**What to work on:**
The material below includes pictures; leave them out and return only the lines between the line containing "The width and" and the line containing "Where should I", inclusive, word for word.

**Input data:**
*-*-*

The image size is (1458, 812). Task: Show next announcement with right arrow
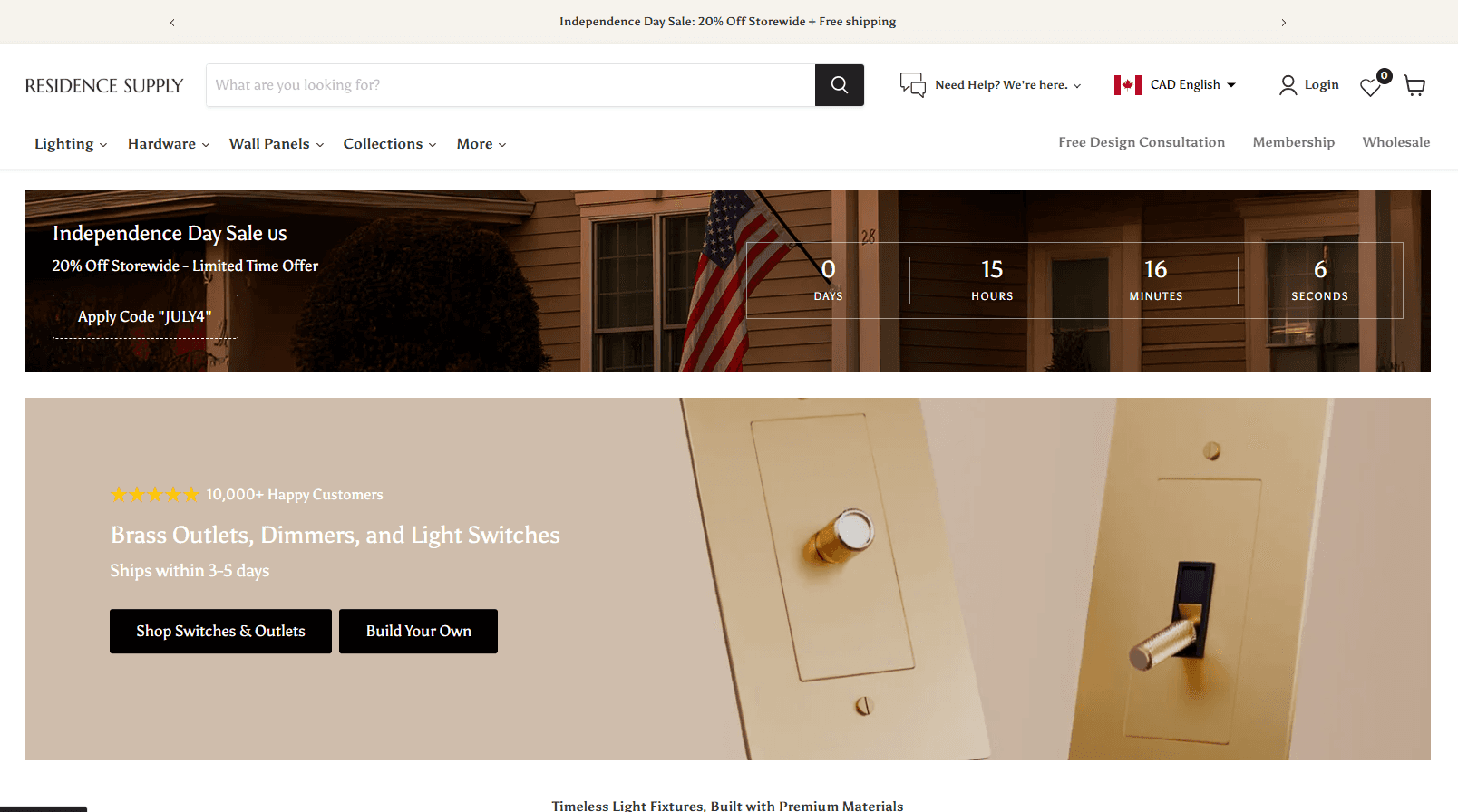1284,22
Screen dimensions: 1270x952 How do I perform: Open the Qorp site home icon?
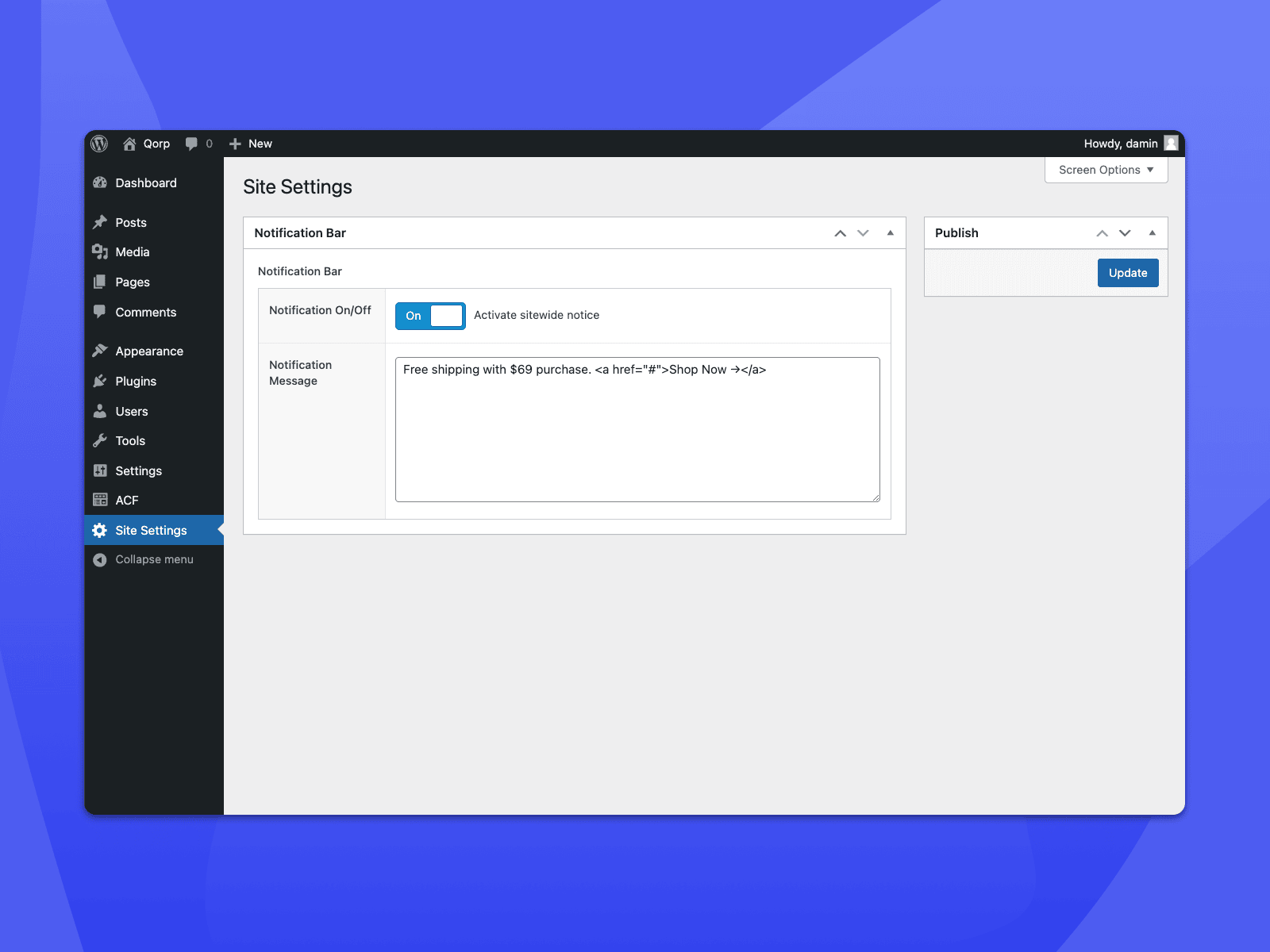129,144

*-*-*

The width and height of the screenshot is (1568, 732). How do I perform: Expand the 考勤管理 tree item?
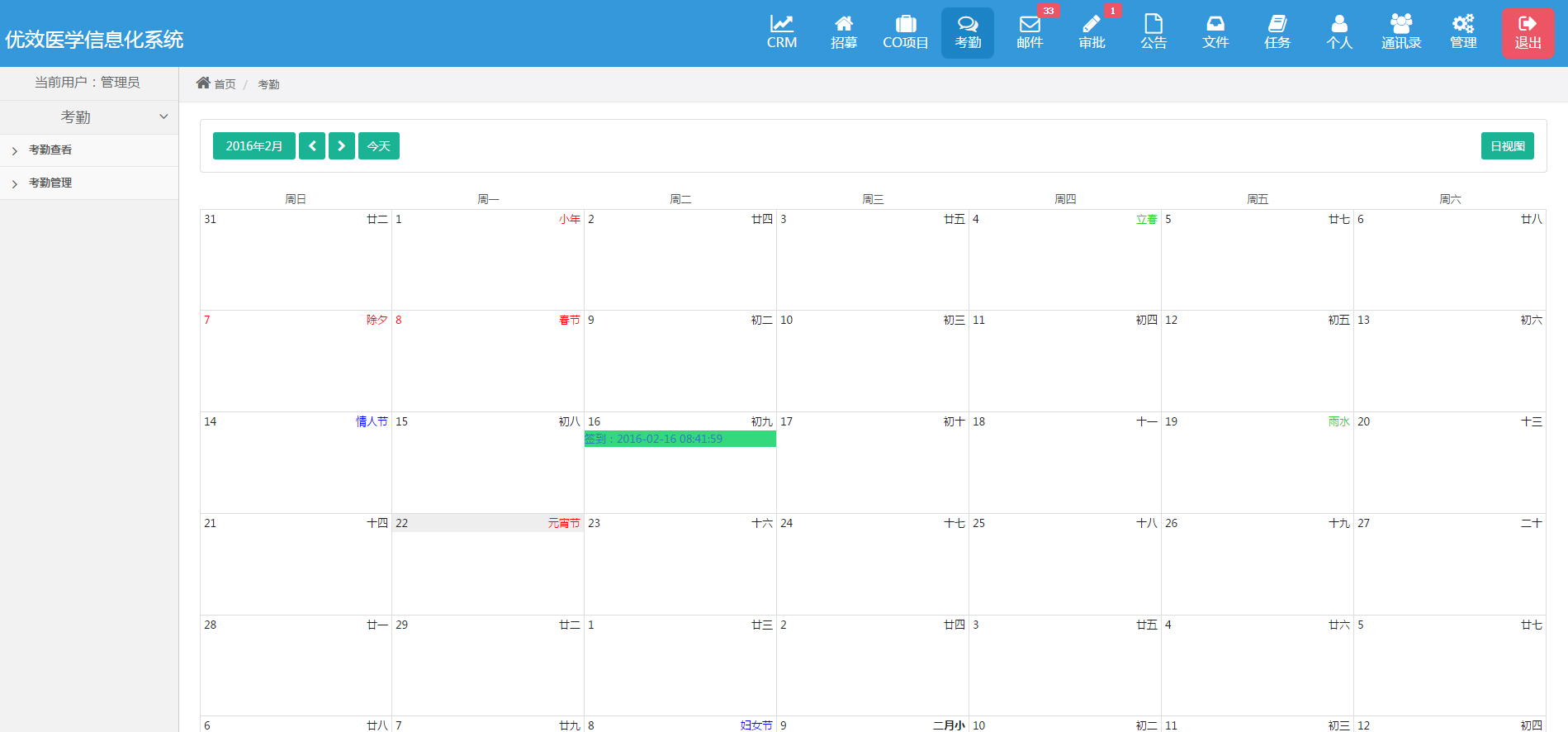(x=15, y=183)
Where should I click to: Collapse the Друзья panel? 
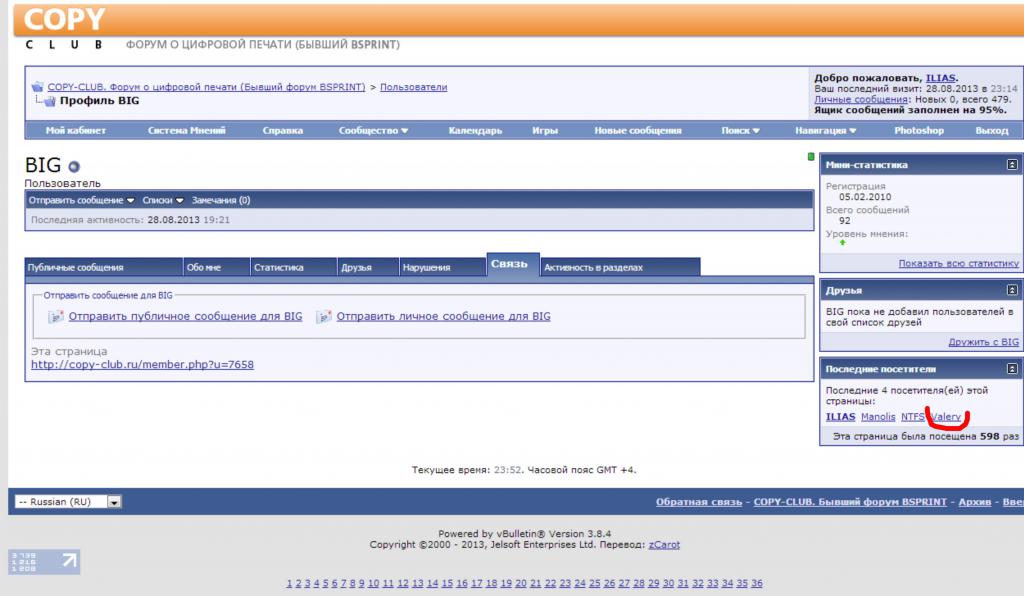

*-*-*

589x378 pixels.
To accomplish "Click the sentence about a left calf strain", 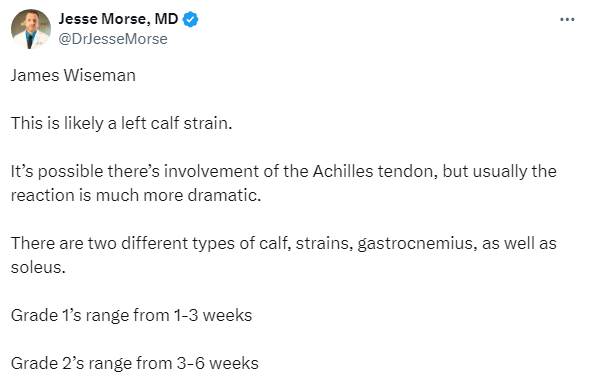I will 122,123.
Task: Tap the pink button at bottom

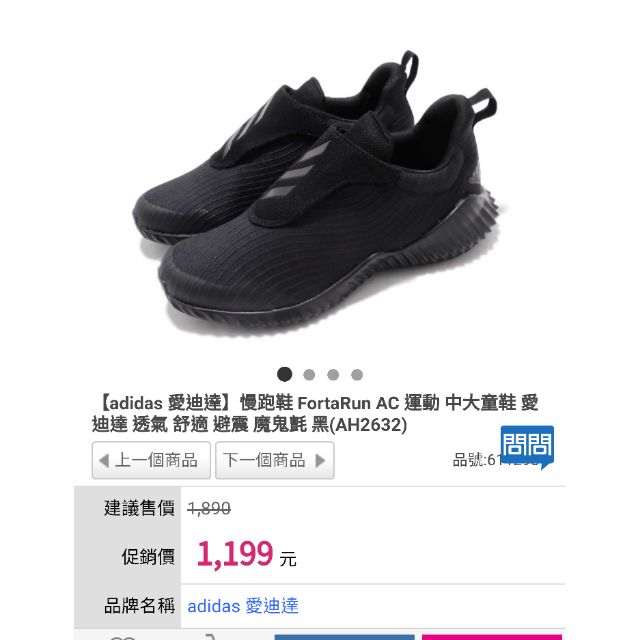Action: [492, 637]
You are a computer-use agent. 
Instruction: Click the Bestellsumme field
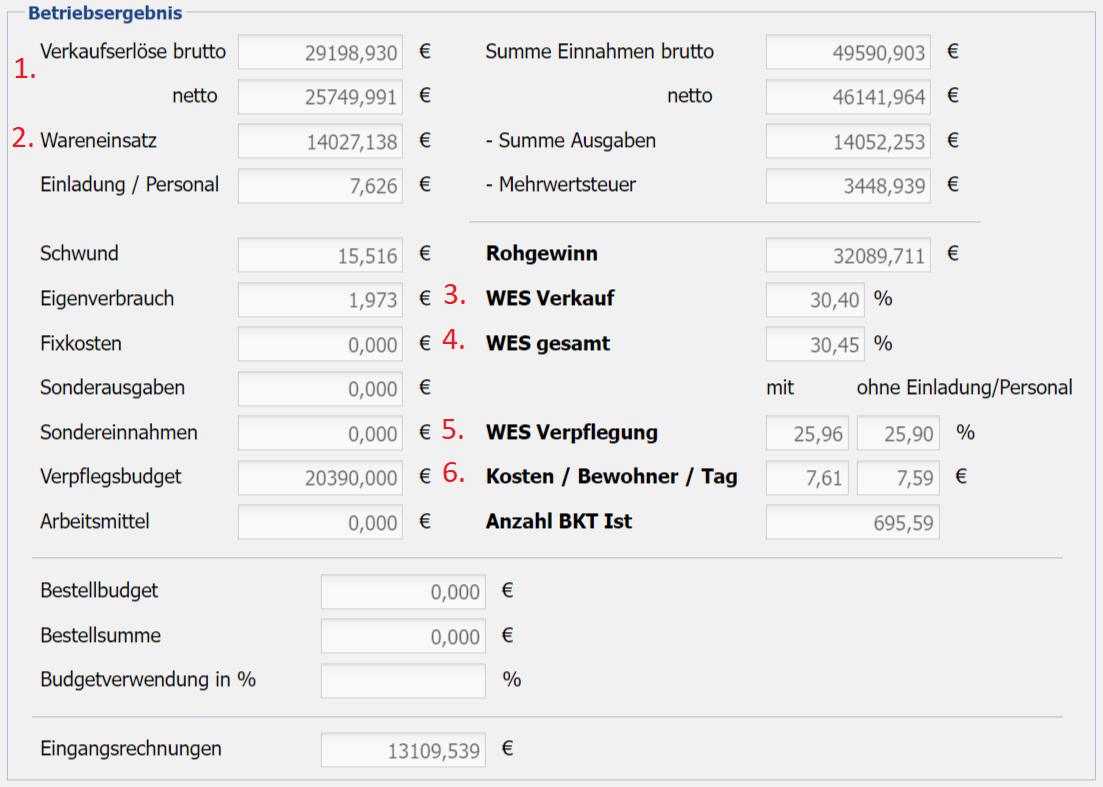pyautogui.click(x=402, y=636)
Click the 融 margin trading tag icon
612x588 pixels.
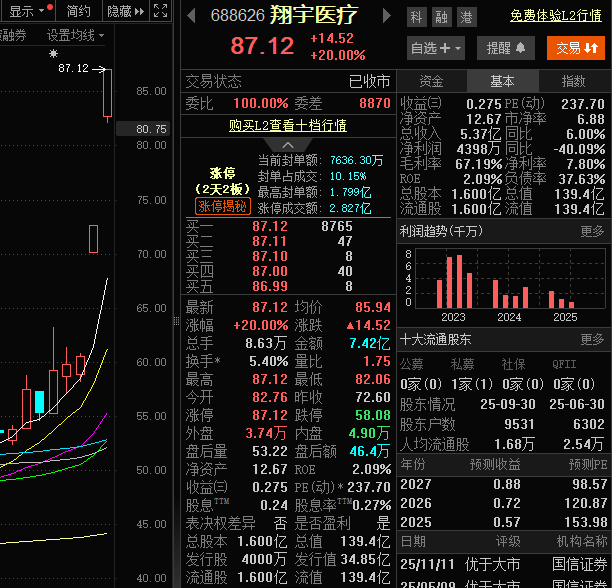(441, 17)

*-*-*

**Expected answer:**
The width and height of the screenshot is (1568, 732). How do I perform: Expand the 考勤管理 tree item?
(x=15, y=183)
Where should I click to: Collapse the Друзья panel? 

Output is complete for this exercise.